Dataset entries
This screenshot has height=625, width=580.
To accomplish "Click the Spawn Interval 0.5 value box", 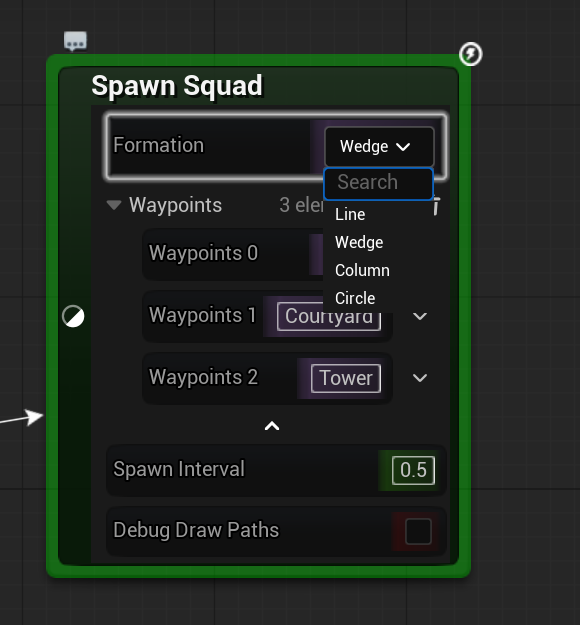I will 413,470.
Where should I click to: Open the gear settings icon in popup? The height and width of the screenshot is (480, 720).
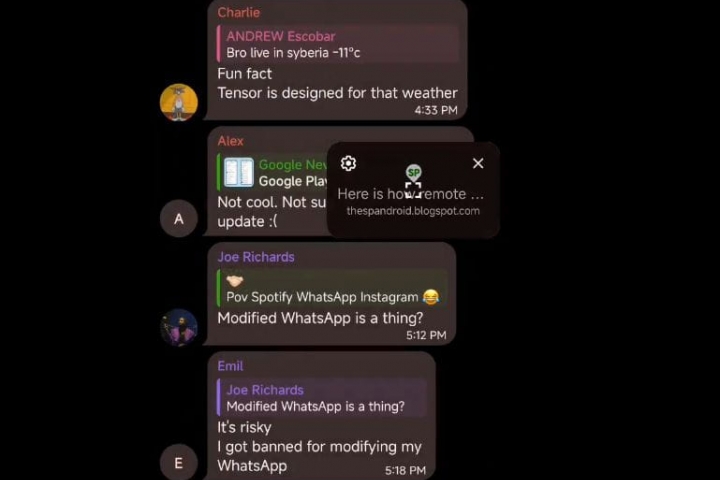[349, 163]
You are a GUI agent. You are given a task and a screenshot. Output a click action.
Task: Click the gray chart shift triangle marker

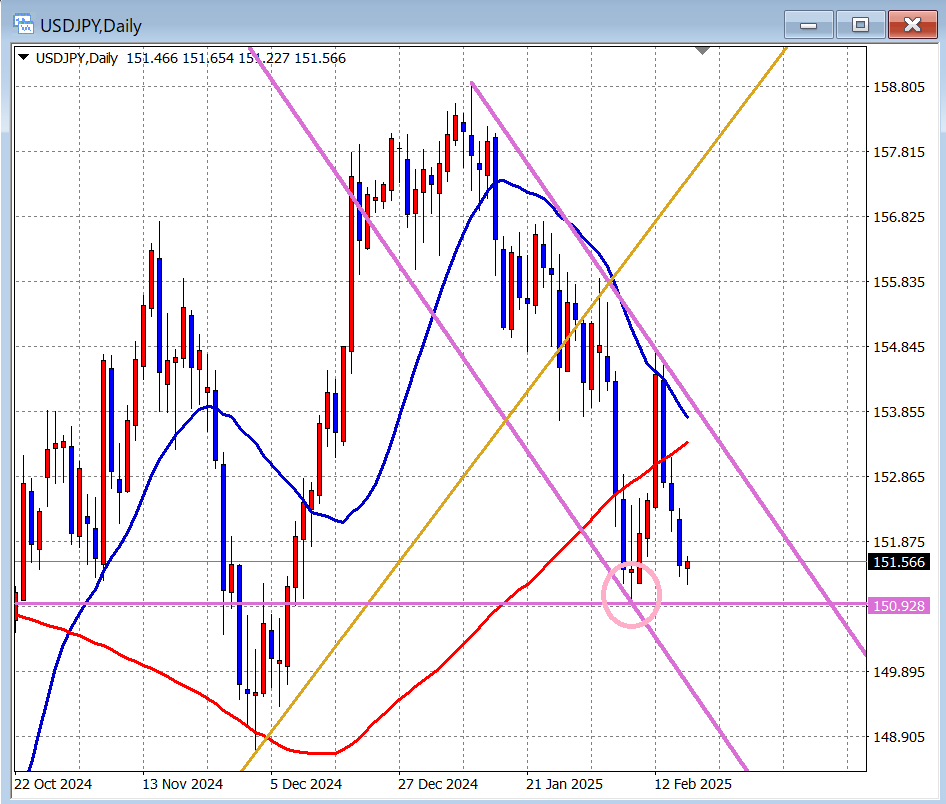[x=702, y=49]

### TASK REQUIREMENTS
No pictures should appear in the answer, which is to be the lines from the line with "You are a GUI" through the end of the records above, restated exactly.

### REPLY
You are a GUI agent. You are given a task and a screenshot. Output a click action.
Task: Click the gray chart shift triangle marker

[x=702, y=49]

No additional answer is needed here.